With Microsoft, Alphabet, Amazon and Meta Platforms all slated to report earnings this coming week, investors are turning their attention away from bank earnings to Big Tech.

That’s because just a handful of large-cap tech stocks powered the S&P 500’s gains during the first quarter despite banking turmoil, uncertainty about the Federal Reserve’s plan to stabilize prices and recession fears.

Companies including Facebook-parent Meta Platforms, Nvidia, Microsoft and Google-parent Alphabet surged at the beginning of this year, with that trend accelerating last month when large-cap tech names became havens for investors. The tech-heavy Nasdaq Composite is up over 15% this year.

But if they report disappointing results, warn of headwinds or give investors any other reason to sell, those stocks could start trending down — and so could the broader equity market.

The S&P 500’s rally has already started to peter out somewhat. The benchmark index closed 0.1% lower last week, after investors waded through mixed earnings reports and economic data that revealed a complicated picture of the economy’s health.

So, what will investors be on the lookout for?
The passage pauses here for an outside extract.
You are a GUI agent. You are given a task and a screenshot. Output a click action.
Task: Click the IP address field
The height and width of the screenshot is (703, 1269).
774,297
Guidance will be of utmost importance for traders watching for signs that the economy could be headed for a recession, and which companies will be able to weather it. That’s been a key theme since the beginning of earnings season, as continued uncertainty about inflation, the Federal Reserve’s plans to tame it and the possibility of recession loom over Wall Street.

Another major theme for tech earnings is the race toward artificial intelligence.

The pressure on tech companies to develop their AI units has grown rapidly since ChatGPT entered the market in November. Since then, Meta, Alphabet and Microsoft have expressed their intent to strengthen their presence in the AI space. So have other tech firms like IBM, Amazon, Baidu and Tencent.

While some tech leaders, including Elon Musk, have warned of possible repercussions from AI, investments — including from the Tesla chief executive himself — have abounded.

Investors will also be looking for signs that cost-cutting measures, including mass layoffs, have helped pad the company’s bottom lines.

Tech companies began sizing down their workforces last year in an effort to save costs after over-expanding during the Covid pandemic to keep up with stratospheric growth, driven by low interest rates and consumer trends that shifted as Americans stayed home.

Wall Street last year began favoring companies that prioritized returning cash to shareholders rather than spending it, after the Fed’s ramp-up of interest rates. That preference is unlikely to change this year, especially as the economy is expected to weaken.